Continue the text on women's place in Catholic teaching from the point where it stops.

◆ DOCUMENT TEXT:
* start *

The current Catholic teachings on the role of women in church and society uphold centuries of oppressing women.  Indeed, the "narrow" religious imagination of Catholic teaching needs to be blown out of the water and seen for what it is:  denying the truth that women are made in the image and likeness of God and can image Jesus.  There is no "male or female" in the religious imagination of a true Christian.  If Catholics can't get their heads around this truth, much of what they try to accomplish collectively will be difficult to consider seriously.
11 years 5 months ago

Clearly more women than men live the life of Faith, obvious in our churches not just these days but all the way back to Calvary’s “church” where women beneath the Cross outnumbered men  three days later, at the Tomb too. Although teaching that God is Father and saying “I and  the Father are One,” Jesus  didn’t flinch at identifying himself to women, to maternity, even to animal maternity, saying sadly, how often he tries to reach out to people – “like a Mother Hen” gathering her chicks under her wings,” not always successfully. There is something about the fidelity of a mother hen protectively caring for her chicks,  that appeals  to Jesus even now. The face of female   fidelity to Faith  delights him!

* end *

◆ EXTRACTED DATA:
* start *

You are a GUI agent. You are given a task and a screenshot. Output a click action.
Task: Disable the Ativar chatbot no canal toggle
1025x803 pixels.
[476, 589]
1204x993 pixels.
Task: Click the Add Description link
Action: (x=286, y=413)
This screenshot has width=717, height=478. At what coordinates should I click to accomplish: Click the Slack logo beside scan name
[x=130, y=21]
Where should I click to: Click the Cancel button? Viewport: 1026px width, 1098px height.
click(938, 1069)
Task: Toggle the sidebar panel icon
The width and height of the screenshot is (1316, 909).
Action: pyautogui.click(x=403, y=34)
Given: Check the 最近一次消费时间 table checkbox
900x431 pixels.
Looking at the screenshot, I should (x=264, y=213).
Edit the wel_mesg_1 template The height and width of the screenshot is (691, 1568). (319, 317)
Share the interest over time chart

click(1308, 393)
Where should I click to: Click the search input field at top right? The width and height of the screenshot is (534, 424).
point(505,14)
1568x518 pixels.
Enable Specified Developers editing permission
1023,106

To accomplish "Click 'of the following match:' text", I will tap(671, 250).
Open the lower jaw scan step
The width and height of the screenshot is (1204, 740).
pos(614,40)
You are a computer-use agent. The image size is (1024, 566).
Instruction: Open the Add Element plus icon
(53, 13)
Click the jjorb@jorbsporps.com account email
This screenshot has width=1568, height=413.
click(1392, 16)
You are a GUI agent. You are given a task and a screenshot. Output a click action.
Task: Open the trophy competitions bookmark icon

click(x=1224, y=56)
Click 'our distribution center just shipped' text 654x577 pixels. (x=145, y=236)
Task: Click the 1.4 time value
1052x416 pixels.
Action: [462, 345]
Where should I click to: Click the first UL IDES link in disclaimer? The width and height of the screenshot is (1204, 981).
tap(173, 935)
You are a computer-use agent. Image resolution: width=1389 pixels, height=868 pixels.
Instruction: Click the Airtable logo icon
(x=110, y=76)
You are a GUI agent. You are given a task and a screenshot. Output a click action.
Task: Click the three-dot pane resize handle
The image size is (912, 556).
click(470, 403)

* end *

◆ EXPECTED ANSWER:
Saying a little more, Shekina, the  Holy Spirit of God femininely expressed in Hebrew, seems to have a special  love for woman – reciprocally  see what woman did for him in the person of the Son, without whose help Jesus’ salvific and redemptive mission could not happen, Shekina’s  spoken Word, Jesus, activated the umbilical connection of blood and nutrients between God and Man and “the Word became flesh.”  Nutrients and blood as in bread and wine, begin their transubstantiated  flow, the substance of the woman becoming the substance of the Man Jesus, a beautiful although inaccurate Eucharistic association.


 There, is the female face of Faith, a fidelity that allowed the Woman to say that her soul makes God look good – big, “My soul magnifies the Lord!”  That’s what feminine fidelity to Faith does for  God, it magnifies him, the womanhood of Mary is the “magnifier”  in which all woman somehow share. And  through Mary men too, in Jesus.  The female face of Faith is delightful, and through it the Church is well graced! When speaking of mystery, I fear one babbles like an infant uttering first words!

Lisa Weber
11 years 5 months ago
How is it then, that religions are so often repressive toward women?  And that religion is used as a justification for repression?  Something about it doesn't add up.